For many decades, the decision to transfuse red blood cells (RBCs) was based
upon the "10/30 rule": transfusion was used to maintain a blood hemoglobin
concentration above 10 g/dL (100 g/L) and a hematocrit above 30 percent [1].
However, concern regarding transmission of blood-borne pathogens and efforts at
cost containment caused a re-examination of transfusion practices in the 1980s.
The 1988 National Institutes of Health Consensus Conference on Perioperative
Red Blood Cell Transfusions suggested that no single criterion should be used as
an indication for red cell component therapy, and that multiple factors related to
the patient's clinical status and oxygen delivery needs should be considered [2].

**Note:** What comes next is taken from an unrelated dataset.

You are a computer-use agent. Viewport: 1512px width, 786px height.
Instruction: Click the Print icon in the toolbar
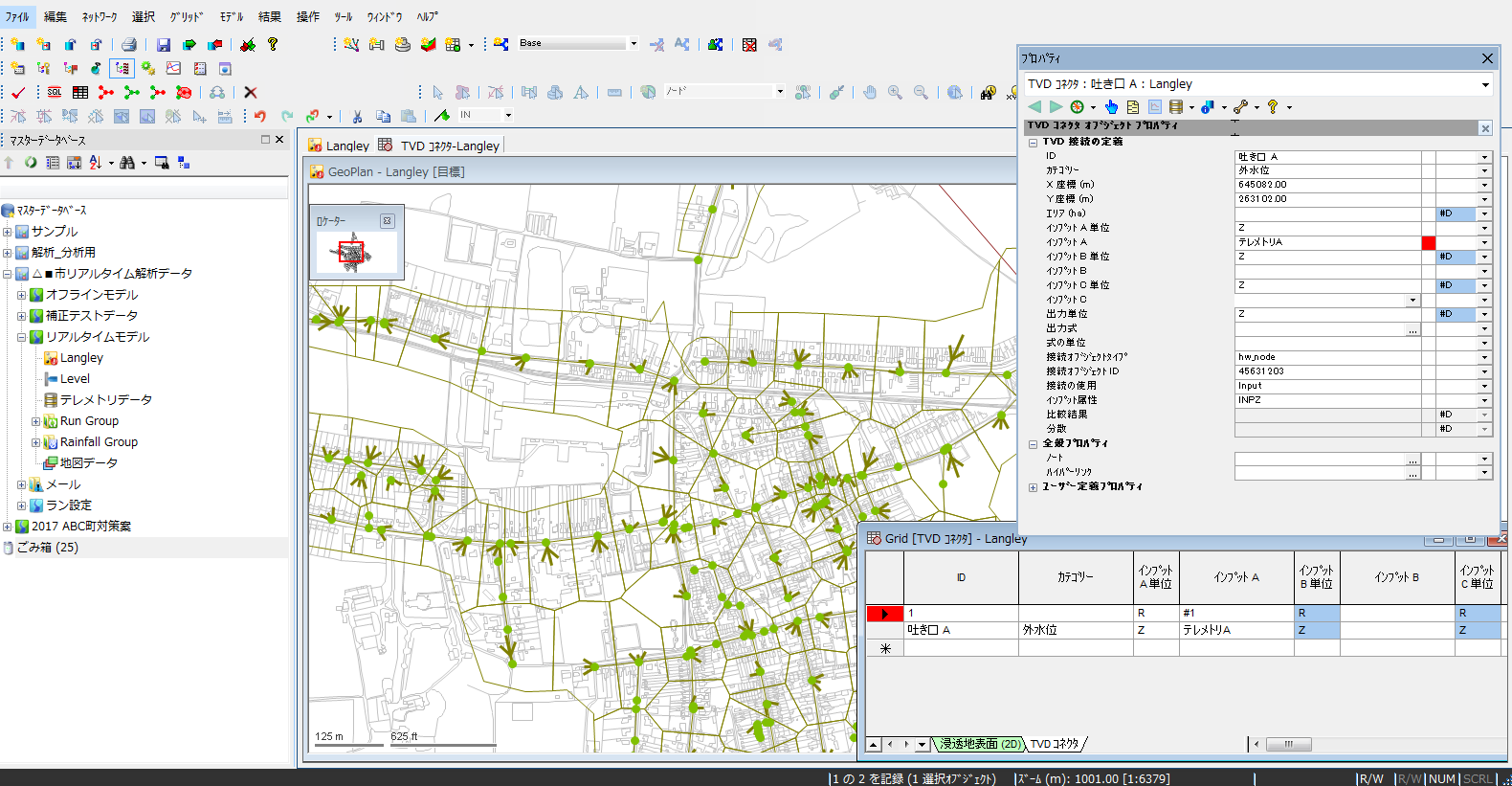coord(128,44)
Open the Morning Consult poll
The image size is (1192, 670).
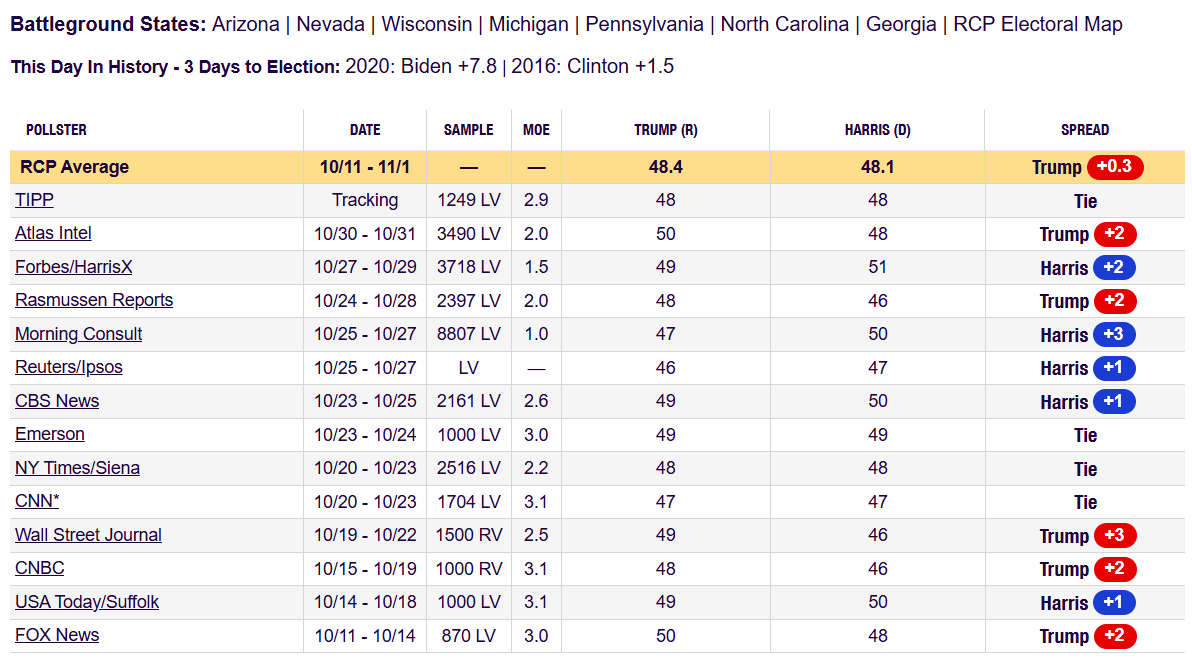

During the subsequent 30 years, a large body of clinical evidence was generated,
resulting in the publication of many guidelines for RBC transfusion in different
settings (see 'Society guidelines' below). A common theme of these guidelines is
the need to balance the benefit of treating anemia with the desire to avoid
unnecessary transfusion, with its associated costs and potential harms. This
requires considerable diagnostic skill and acumen on the part of physicians
ordering transfusions.
As blood transfusion practices are evaluated in randomized trials, we are
increasingly able to emphasize clinical trial data, since these data provide the best
evidence to guide transfusion decisions.
The indications and thresholds for RBC transfusion in adults will be reviewed here.
Separate topics discuss indications and thresholds for newborns and children.
(See "Red blood cell transfusions in the newborn" and "Red blood cell transfusion
in infants and children: Indications".)
General aspects of RBC collection, storage, safety, and administration, as well as
practices for some special populations, are presented separately.